Picture this.

The night is young; in fact, it's really still the middle of the day. And there you are, Dirk, surrounded by a few lady friends, Dolly, Dolores and Polly, all of them at least 50 years your junior, and the question is: what kind of music will it take to get you just in the right mood to further the prospects of your "vulnerable" species?

At London Zoo, where Dirk is the resident male septuagenarian Galapagos tortoise, they reckon it's mood music supremo Richard Clayderman tinkling over the keys with a few gently rousing themes from Romeo and Juliet and West Side Story.

In fact, forget the piped music, get the guy himself in, performing a serenade just the other side of glass window and then there's just that bit better a chance that Dolly and Polly could be seeing some action, and that, indeed, further down the line we could be hearing the plod of little tiny tortoise feet. And that's just what was arranged. Except it seems Clayderman didn't do it for Dirk – the most excited the tortoises got was when some carrots arrived – which makes you ponder what would.

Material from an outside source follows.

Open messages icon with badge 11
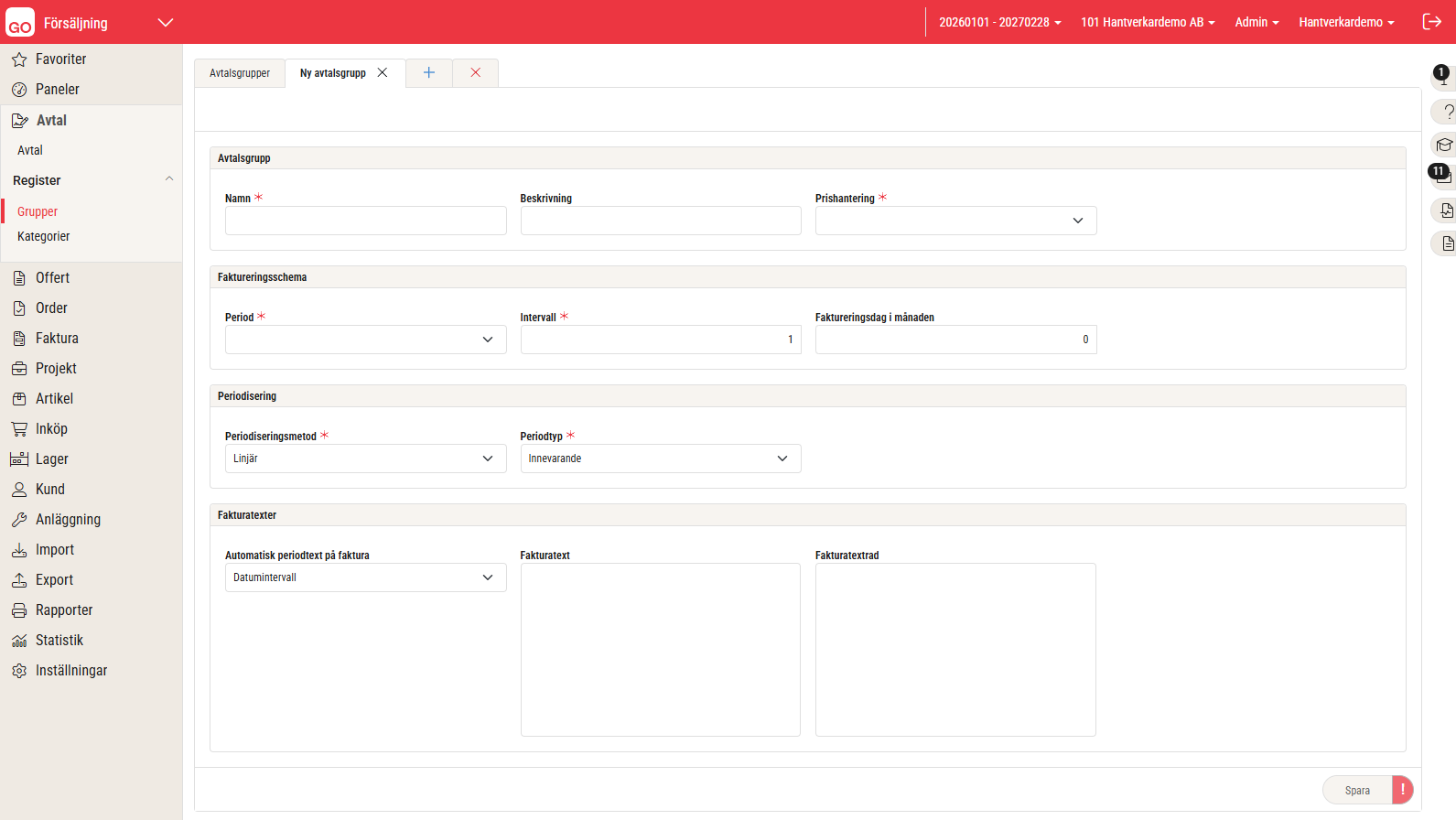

"One man's baby-makin' music", as the compiler of Billboard's 50 Sexiest Songs of All time, "might be his woman's soundtrack for a snoozefest".

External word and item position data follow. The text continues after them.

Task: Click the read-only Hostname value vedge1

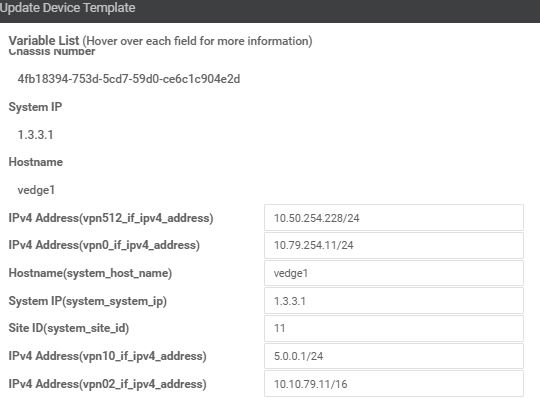Action: coord(36,190)
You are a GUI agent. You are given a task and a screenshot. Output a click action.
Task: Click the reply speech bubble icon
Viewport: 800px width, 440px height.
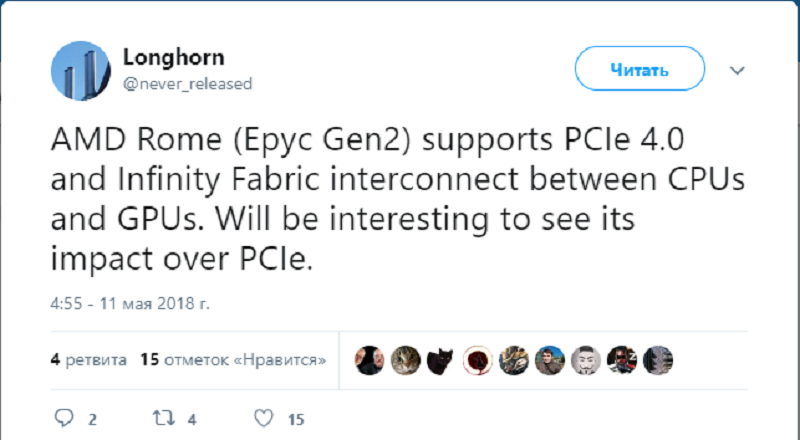64,418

What, one wonders, might Dirk might have made of the Billboard list's number one, Olivia Newton John's Physical, with its exhortations to "get animal, let's get into animal"?

More carrots, please? Dirk, I suspect, wants something a little more in tune with the rhythm of his moves.

I'm thinking Billboard's number, Slow Hand by the Pointer Sisters. "I want a lover with an easy touch. I want somebody who will spend some time. Not come and go in a heated rush."